— Saved entries —
****************
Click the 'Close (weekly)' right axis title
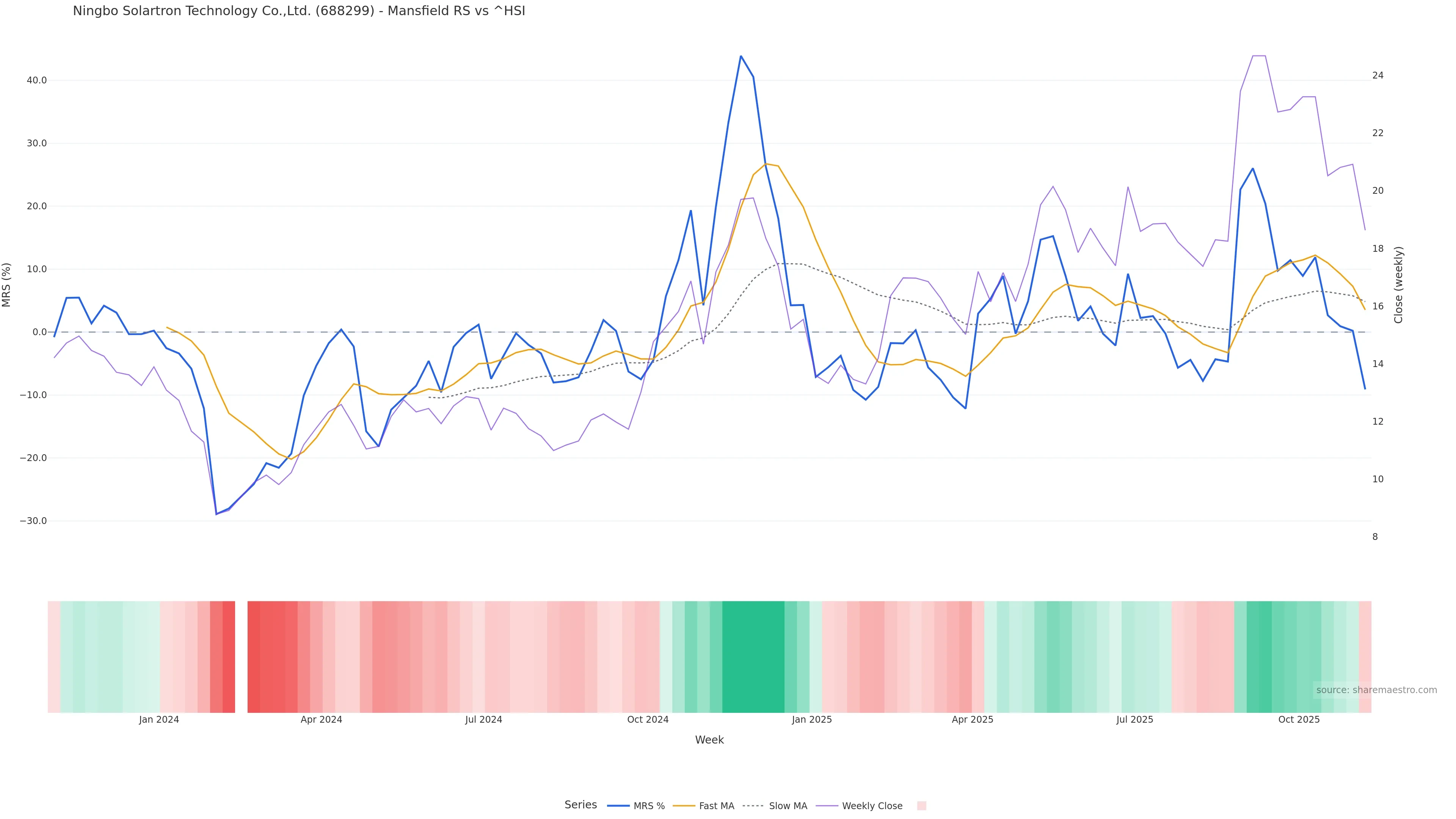The width and height of the screenshot is (1456, 819). pos(1399,285)
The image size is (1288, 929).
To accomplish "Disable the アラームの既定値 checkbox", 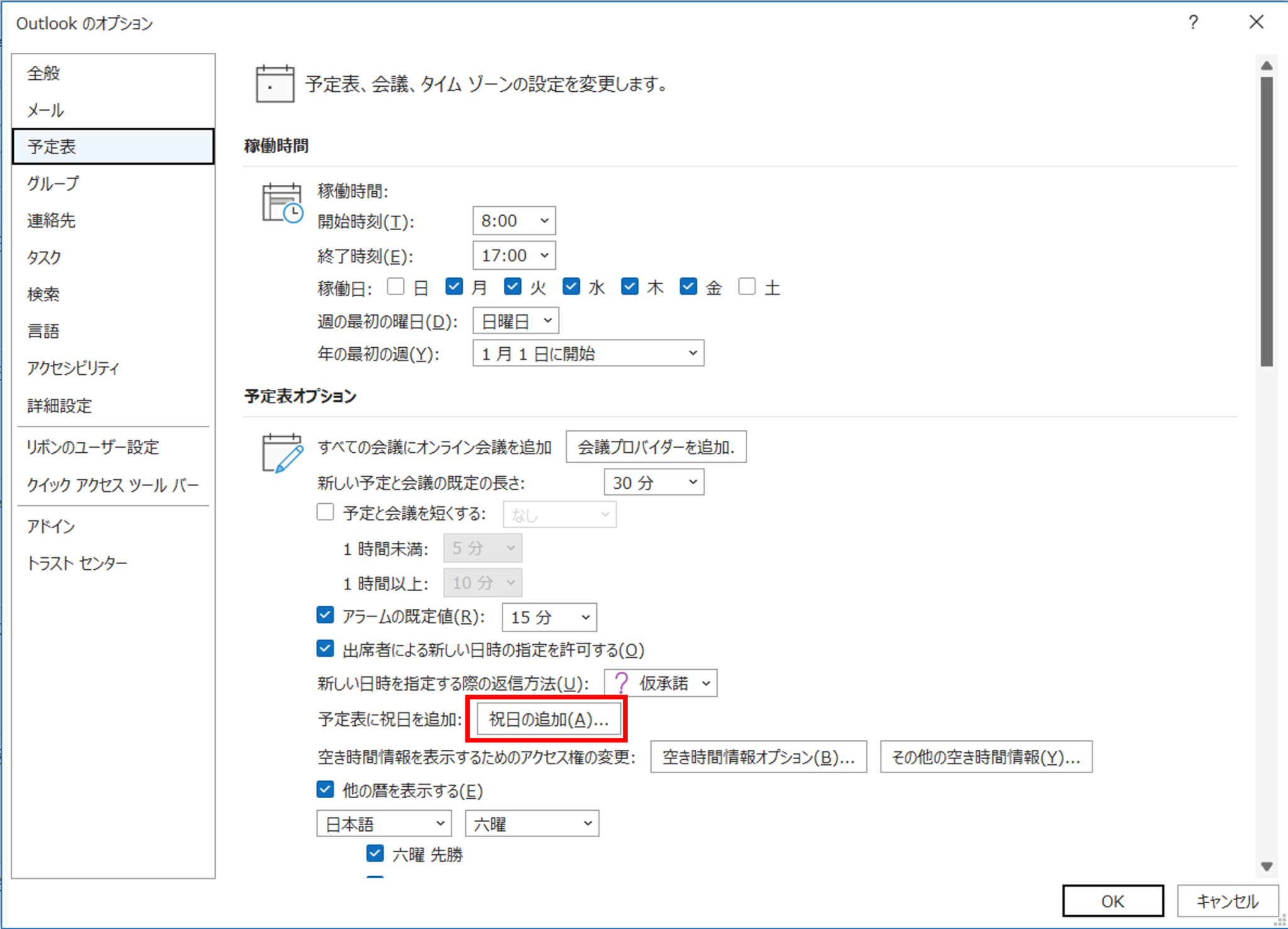I will (325, 615).
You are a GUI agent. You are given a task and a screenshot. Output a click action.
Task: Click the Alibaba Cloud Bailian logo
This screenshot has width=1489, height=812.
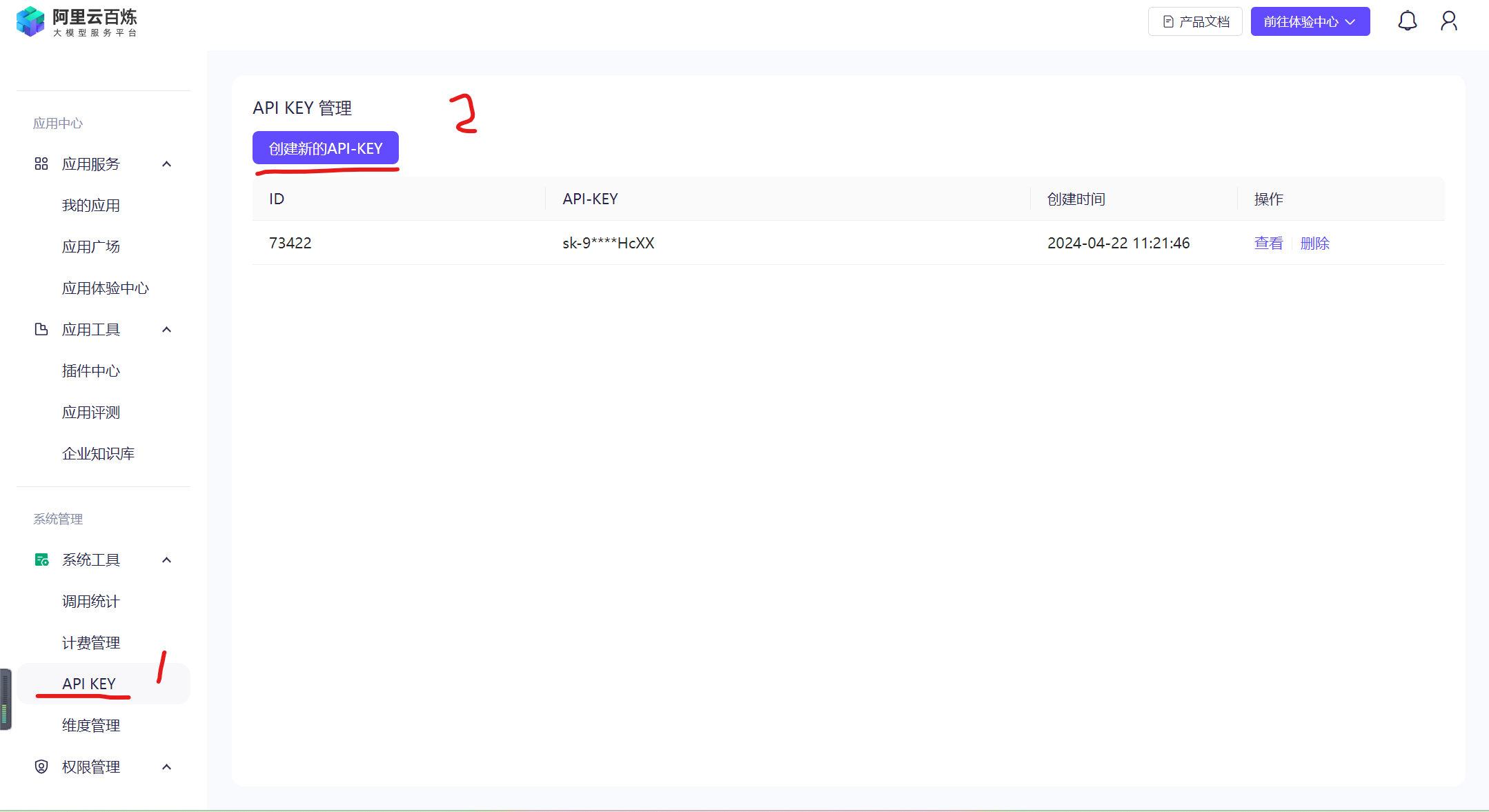76,22
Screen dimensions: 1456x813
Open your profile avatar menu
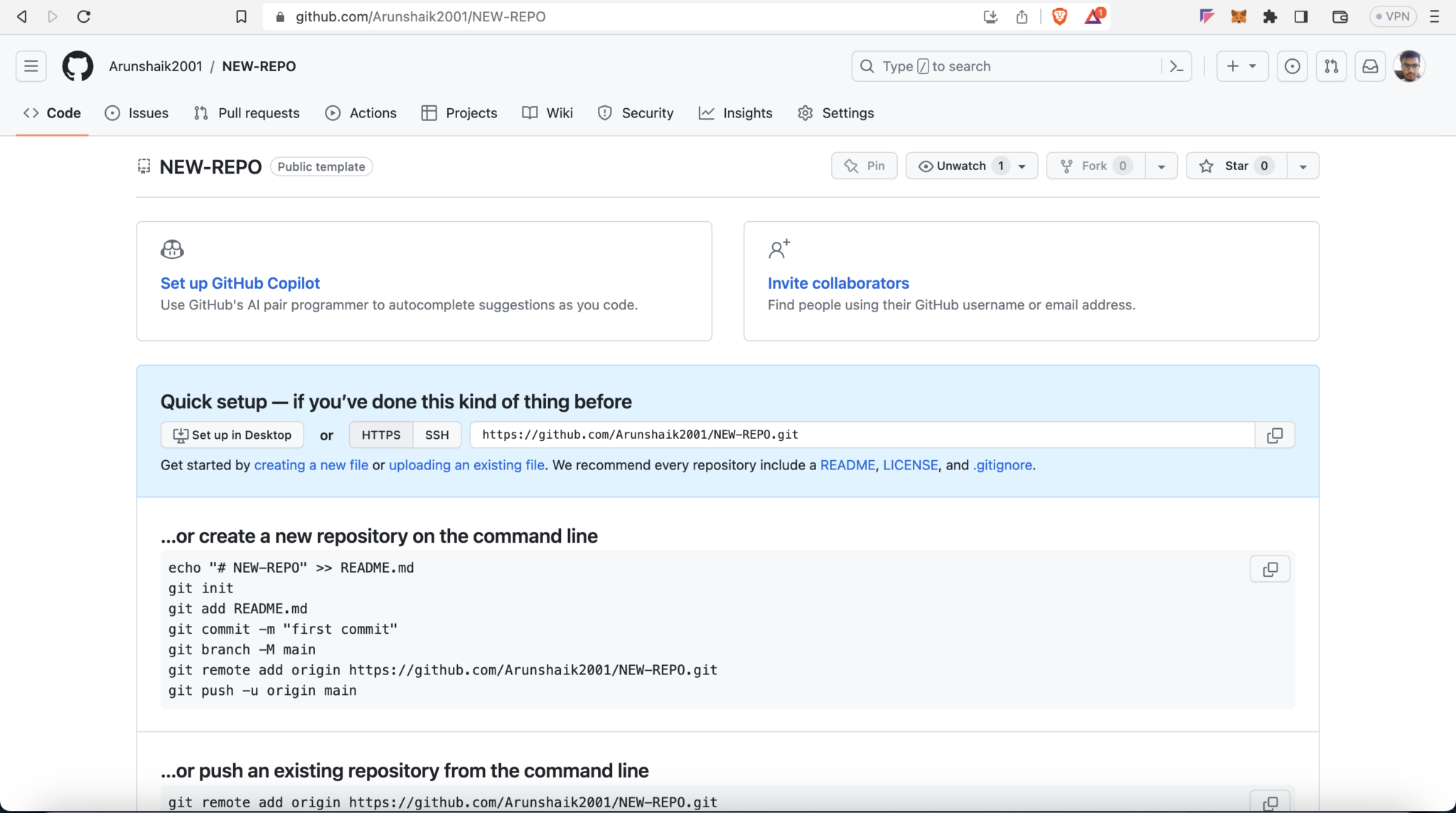coord(1410,65)
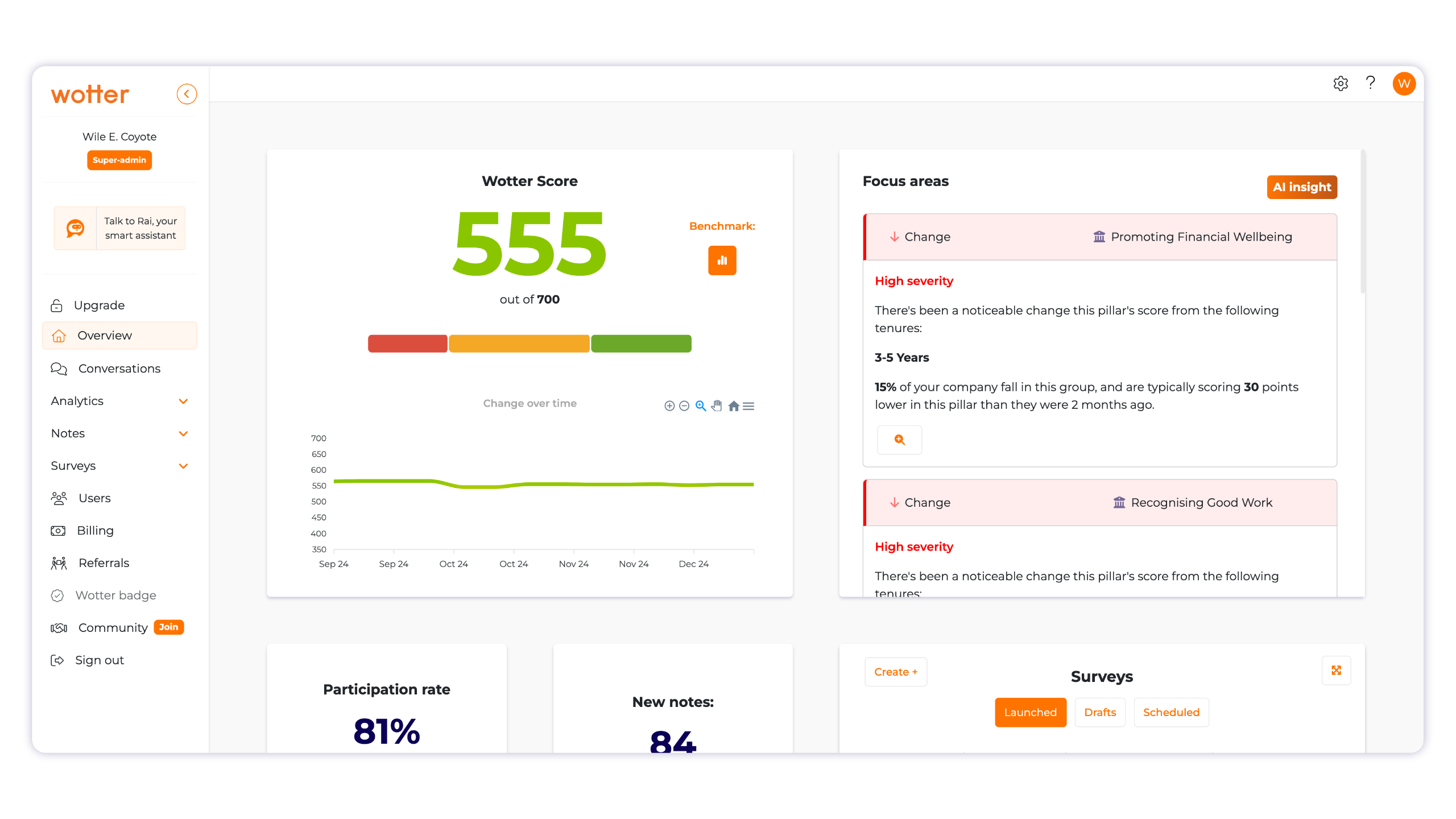The image size is (1456, 819).
Task: Click the green zone of the score gauge
Action: 641,343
****************
— Problem details —
Copy exactly the lines from the line that has "You are a GUI" through the last line of the entries above, inclusive, and no others. Pictures do not go in the copy.

— Response below —
You are a GUI agent. You are given a task and a screenshot. Output a click action.
Task: Click the Alibaba Cloud Bailian logo
This screenshot has width=1489, height=812.
76,22
Screen dimensions: 1456x813
Open your profile avatar menu
coord(1410,65)
The image size is (1456, 819).
Task: Click the green zone of the score gauge
Action: 641,343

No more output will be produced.